--- Start Raw records ---

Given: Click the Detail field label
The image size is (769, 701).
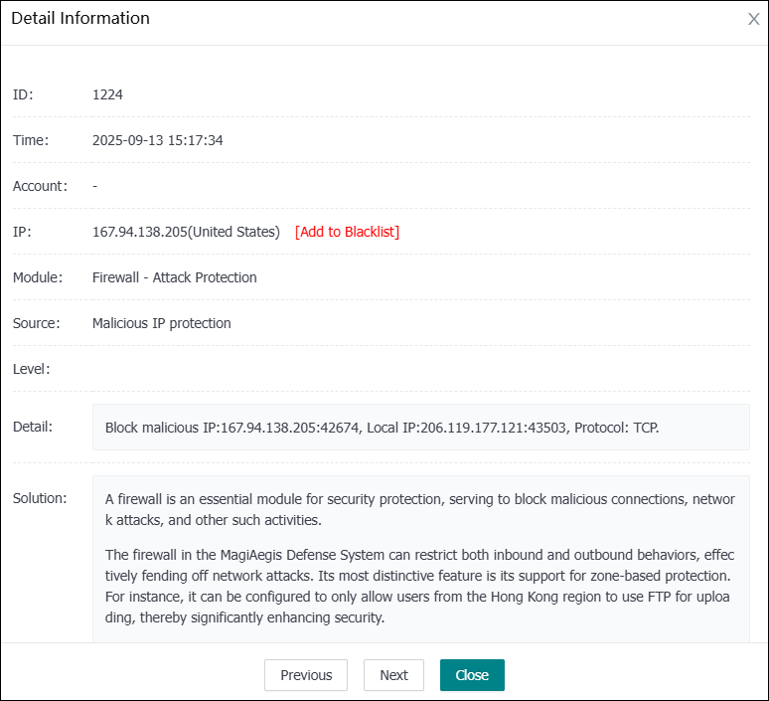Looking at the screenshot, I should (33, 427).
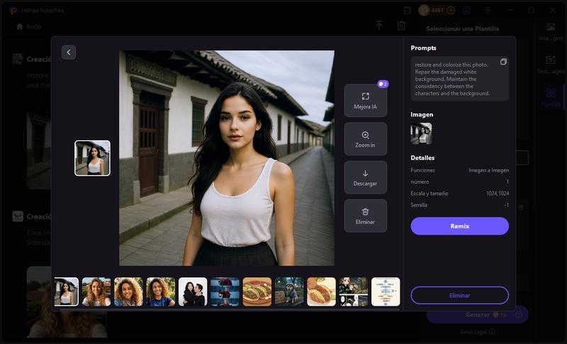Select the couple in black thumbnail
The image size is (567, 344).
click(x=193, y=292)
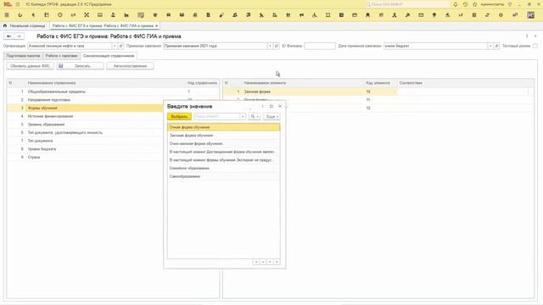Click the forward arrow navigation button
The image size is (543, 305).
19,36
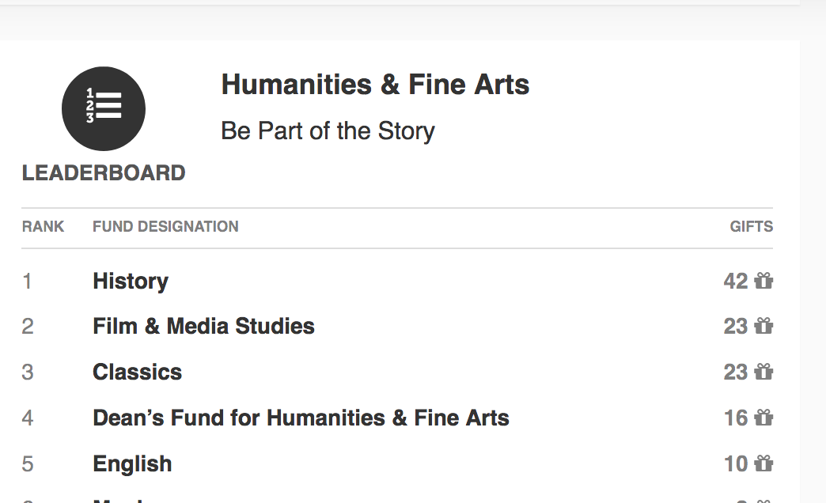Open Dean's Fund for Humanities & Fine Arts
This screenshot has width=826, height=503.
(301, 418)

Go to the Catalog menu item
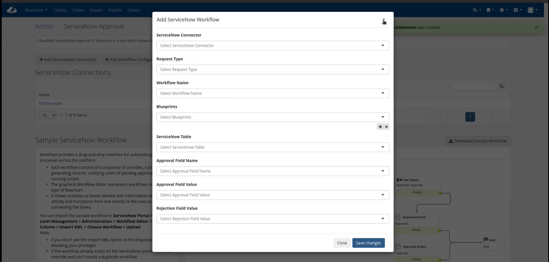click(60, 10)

--- End Raw records ---
--- Start Raw records ---

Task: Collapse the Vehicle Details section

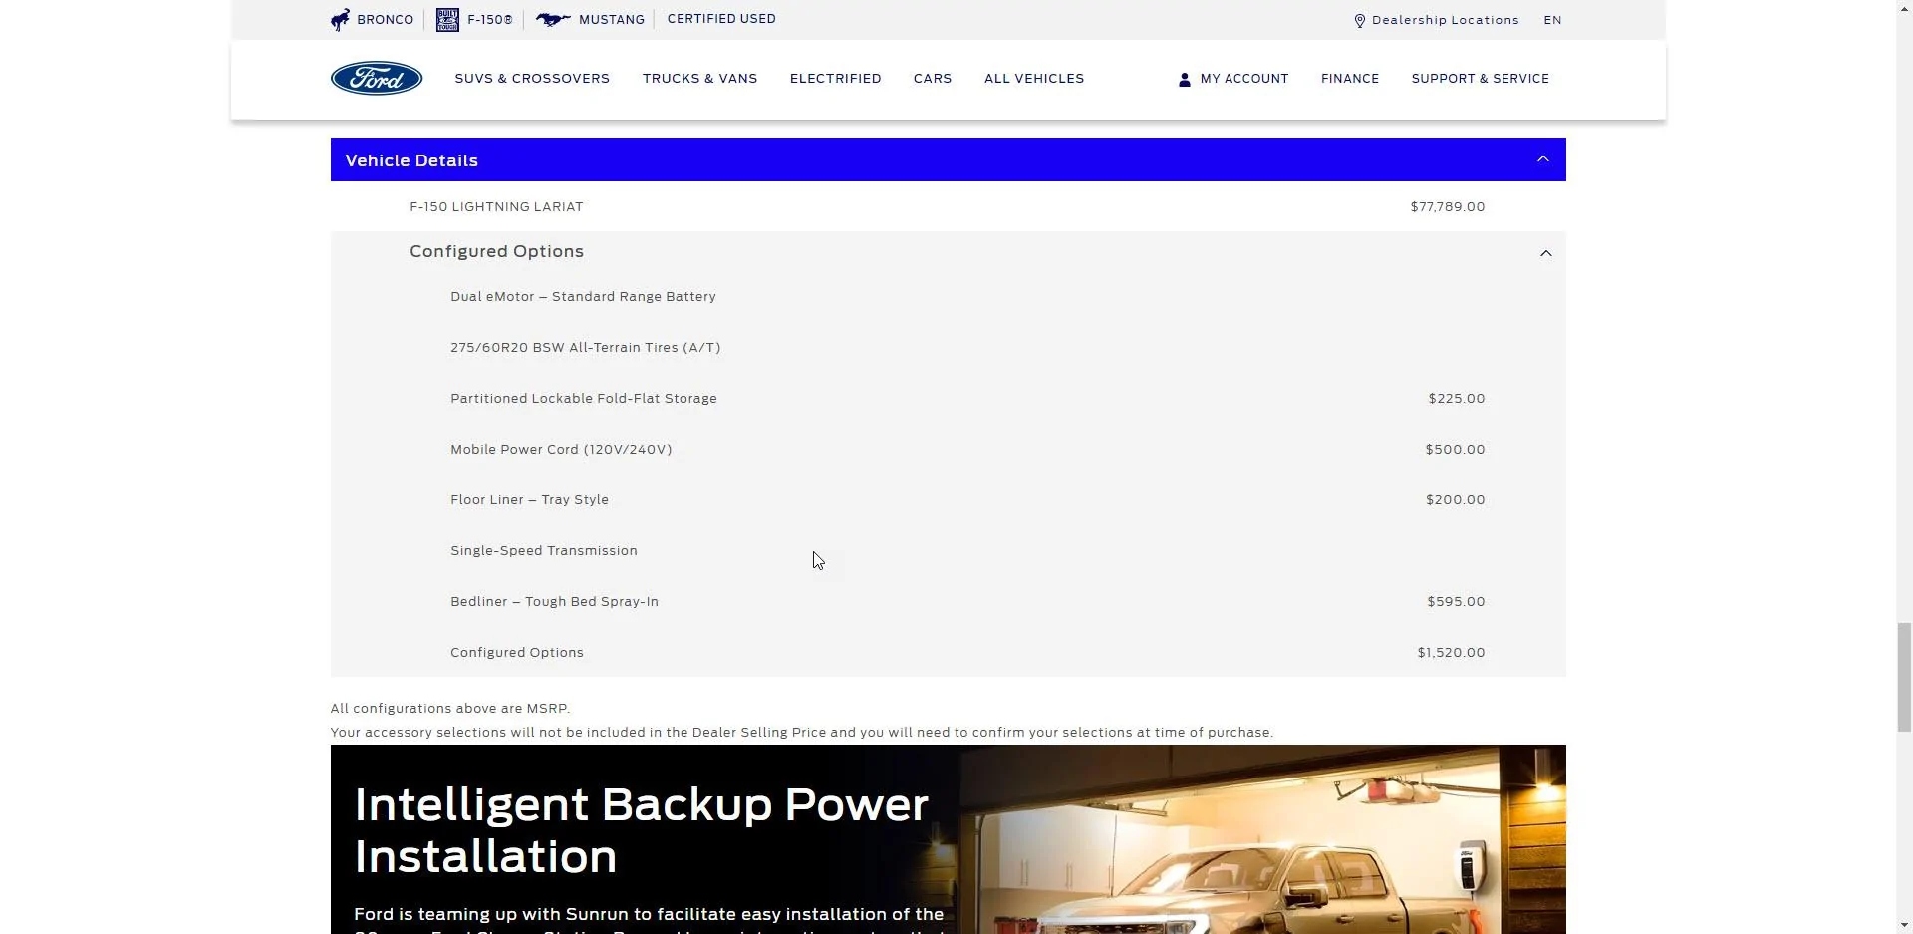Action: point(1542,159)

--- End Raw records ---
--- Start Raw records ---

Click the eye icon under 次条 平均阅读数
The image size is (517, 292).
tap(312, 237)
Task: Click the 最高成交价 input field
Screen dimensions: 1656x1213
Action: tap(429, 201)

--- End Raw records ---

• **What to work on**: Copy out the rows starting with the line containing "Task: Click the 最高成交价 input field" and going on through the line containing "Action: tap(429, 201)", keeping every character as it is.

• **Correct output**:
Task: Click the 最高成交价 input field
Screen dimensions: 1656x1213
Action: tap(429, 201)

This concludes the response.